The diagnosis of CTD and ILD starts with a suspicious ILD; other causes of lung disease and/or abnormalities must be excluded. The diagnostic process starts with a basic medical and physical examination, taking a medical history, routine lab test, X-rays, and lung function screening test. Dr Grutters emphasised the importance of taking a complete patient history of environmental exposures at home and at work, as well as prior drug use (nitrofurantoin). Other tests include myositis testing, use of specific antibodies, and HRCT, “which is by far the most central because it reveals the typical features of fibrosis; the IP pattern can be well-differentiated and the extent of disease can be assessed. It may also show co-morbidities like pulmonary hypertension,” he added. Dr Grutters and his team frequently use bronchoalveolar lavage (BAL) which is an important tool for supporting diagnoses related to specific findings; it may exclude infections, asbestos, and alveolar proteinosis. As part of the diagnostic process, Dr Grutters mentioned the importance of multidisciplinary discussion in IPF diagnosis; it leads to consensus diagnoses, improves the accuracy, and it may avoid unnecessary testing.

Current treatment options are immunosuppressive drugs such as cyclophosphamide, azathioprine, mycophenolate, methotrexate, or rituximab, with mycophenolate emerging as the leading treatment [1-3]. However, there is not much evidence for ILD treatment; most comes from randomised controlled trials in scleroderma. Steroids are important for acute and fulminant manifestations of idiopathic inflammatory myositis syndrome. Besides medication, one-third of all RA-ILD worldwide receive lung transplantation with survival benefits in patients with systemic disease and end-stage fibrosis versus IPF.

Novel treatment options are being investigated, as the understanding of systemic sclerosis and associated ILD has improved in recent years. Targeted therapy against IL-6 is an appealing strategy, but trials of tocilizumab, abatacept, and riociguat have been unsuccessful. However, tocilizumab preserved lung function in patients with early systemic sclerosis, so will be investigated further.
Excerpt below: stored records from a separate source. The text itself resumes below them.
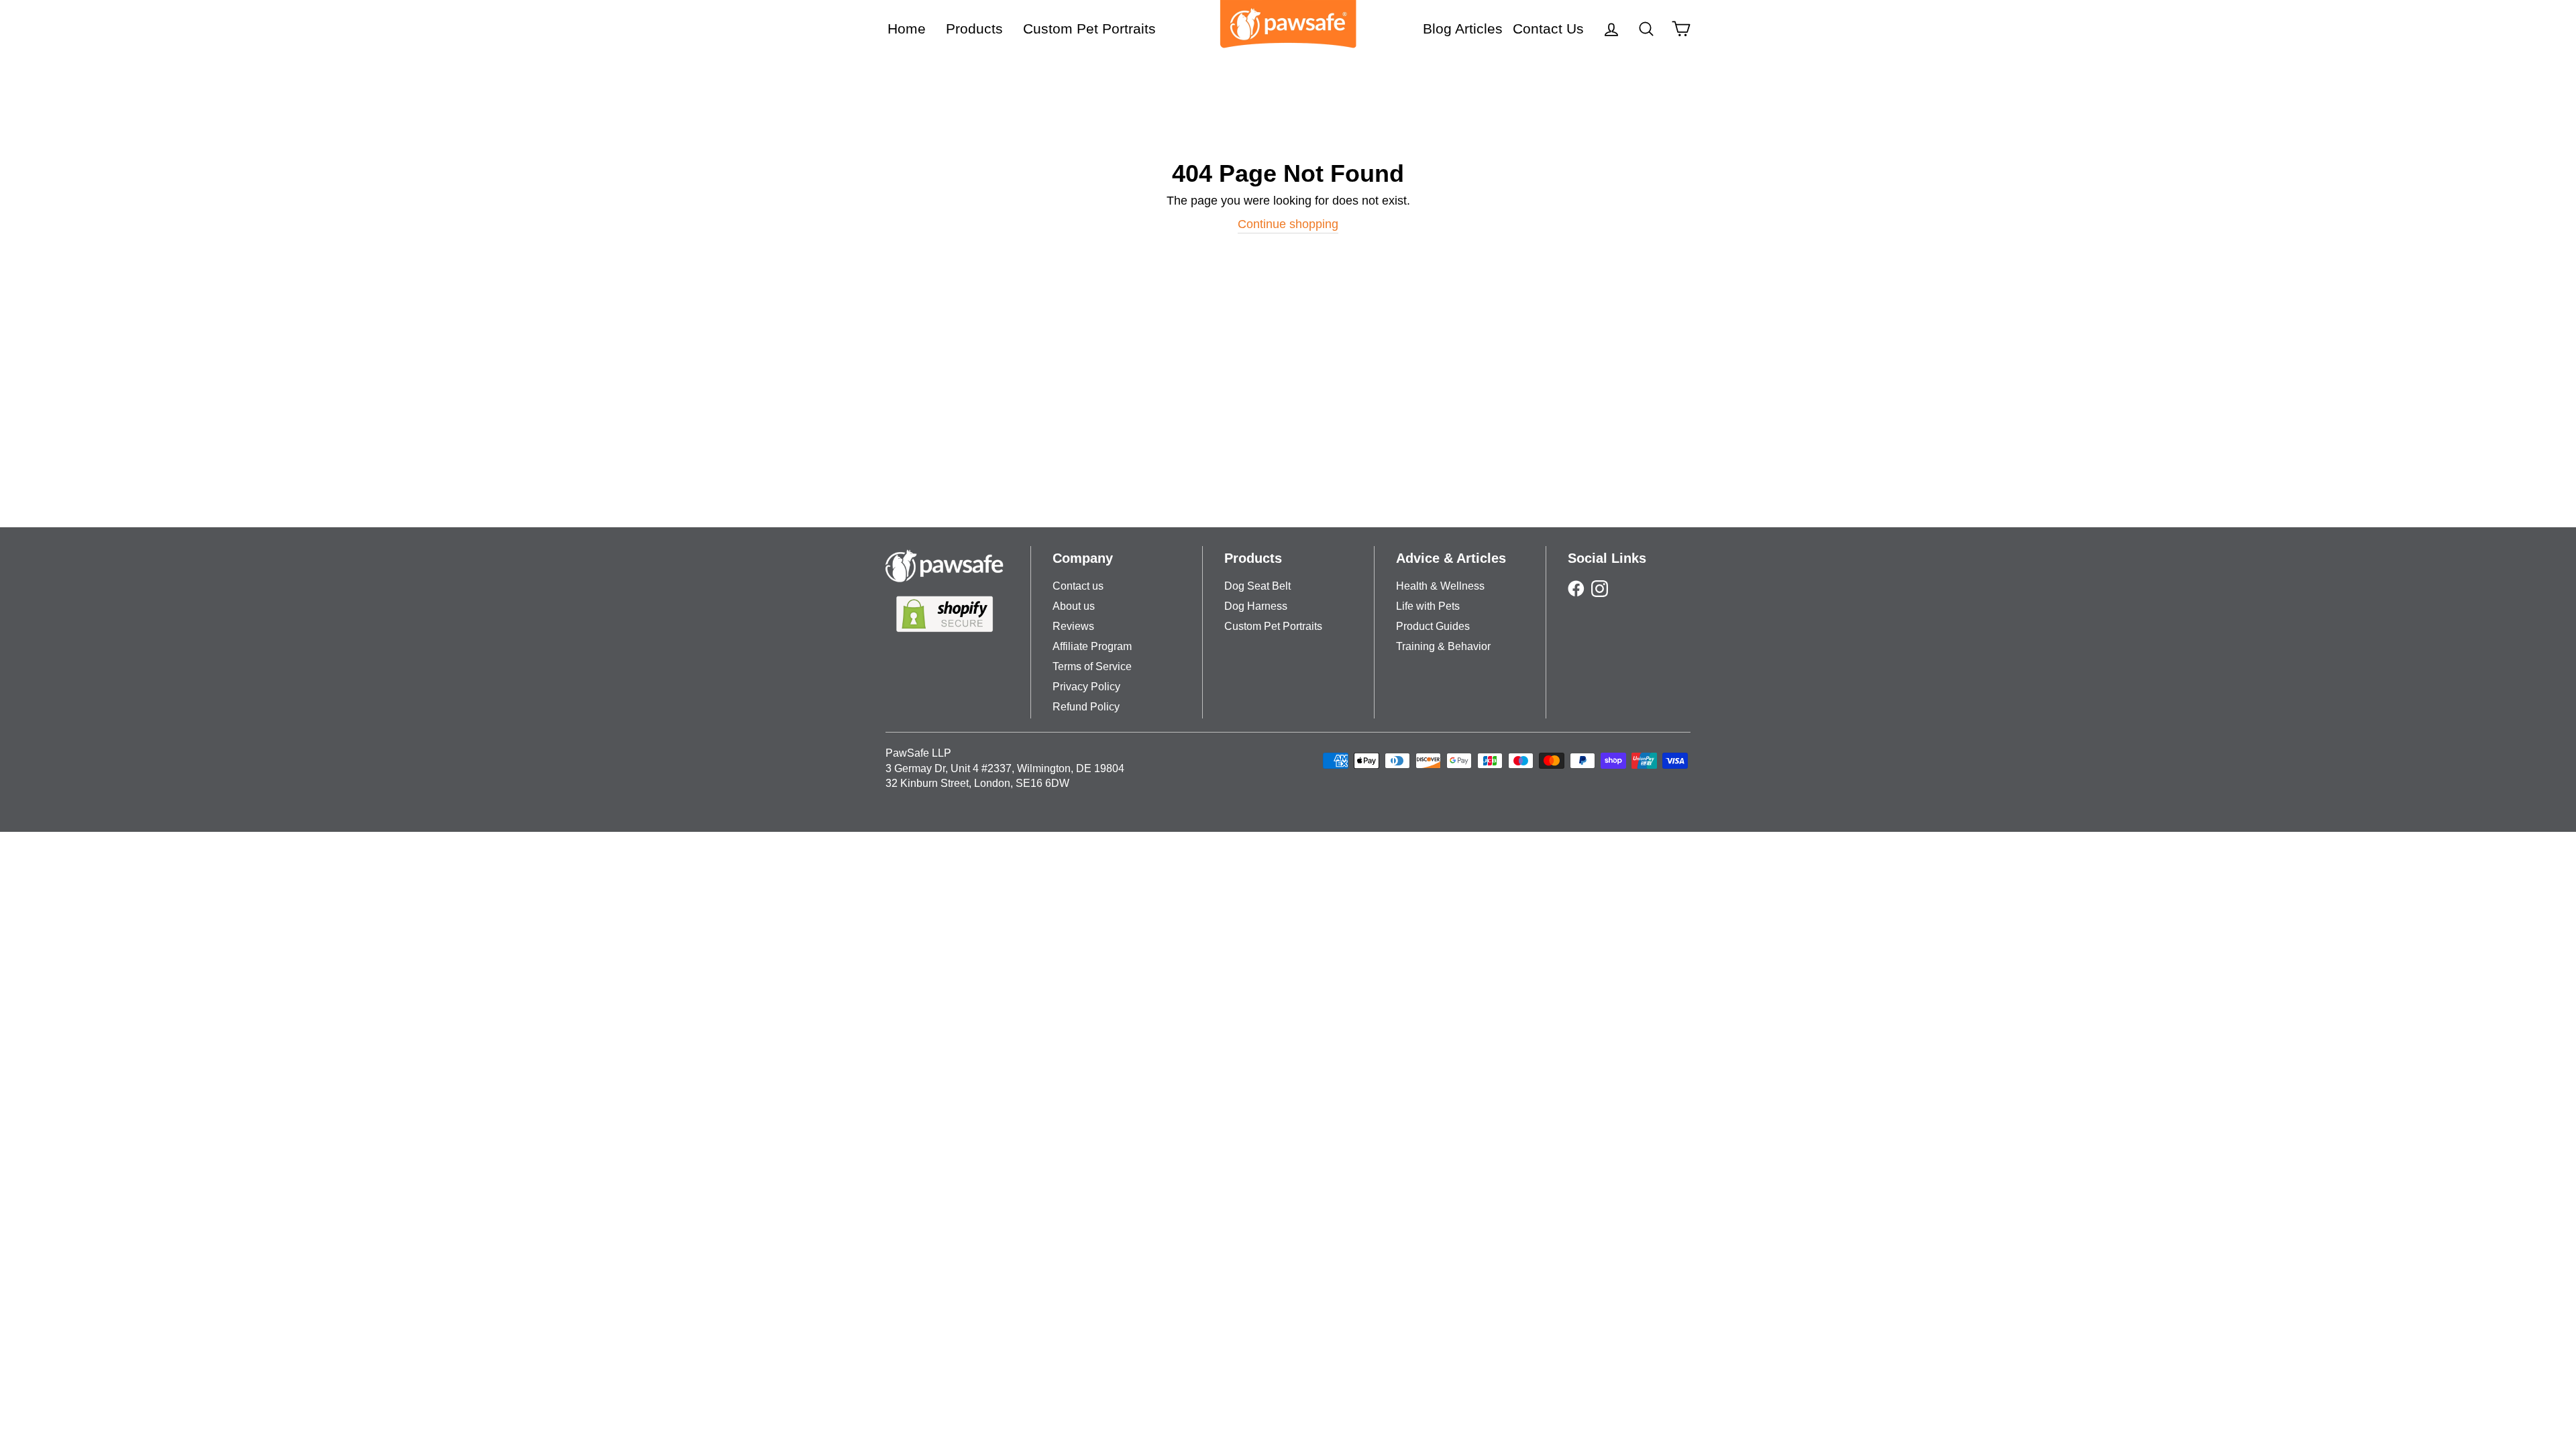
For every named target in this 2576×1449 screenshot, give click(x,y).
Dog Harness (1255, 606)
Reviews (1073, 626)
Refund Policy (1086, 706)
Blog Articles (1463, 28)
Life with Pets (1428, 606)
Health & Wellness (1440, 586)
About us (1074, 606)
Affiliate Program (1092, 646)
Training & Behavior (1443, 646)
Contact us (1078, 586)
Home (907, 28)
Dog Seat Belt (1257, 586)
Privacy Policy (1086, 686)
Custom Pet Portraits (1089, 28)
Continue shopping (1288, 224)
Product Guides (1433, 626)
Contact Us (1548, 28)
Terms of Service (1092, 666)
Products (974, 28)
New in the field is anti-fibrotic therapy with pirfenidone and nintedanib. “Results of the SENSCIS trial have been presented recently at the American Thoracic Society (ATS) conference in Dallas, USA. Patients with systemic sclerosis-associated ILD (n=576) who had more than 10% fibrosis on HRCT were studied. Half of them were mycophenolate users. Patients were randomised 1:1 to receive 150 mg of nintedanib vs placebo. The results showed that nintedanib had a benefit in reducing the rate of forced vital capacity (FVC) decline, compared with placebo (the annual rate of change in FVC was -52 mL per year in the nintedanib group and -93 mL per year in the placebo group). There were significant side effects, especially diarrhoea, which was also observed in the initial INPULSIS-1 and -2 trials [4].

“Anti-fibrotic treatment will become a game-changer. We must figure out which patients are best treated with what drug. There usually is a combination of inflammation and fibrosis, so anti-inflammatory or anti-fibrotic treatment first?” To decide treatment approach, multidisciplinary discussion is vital: considering individual patient data, assessing the features and extent of inflammation, and progressiveness of fibrosis. “It is an interesting time because of the multiple studies being conducted in ILD/CTD. We have to await the data of current and future trials on rituximab, cyclophosphamide, pirfenidone, and tocilizumab” concluded Dr Grutters. Existing RA literature in ILD supports the idea that rituximab therapy is also beneficial at halting progression.

  1. Tashkin DP, et al. N Engl J Med. 2006 Jun 22;354(25):2655-66.
  2. Wiertz IA, et al. Eur Respir J. 2018 Apr 19;51(4).
  3. Ueda T, et al. Respir Investig. 2018 Jan;56(1):14-20.
  4. Richeldi L, et al. N Engl J Med. 2014 May29;370(22):2071-82.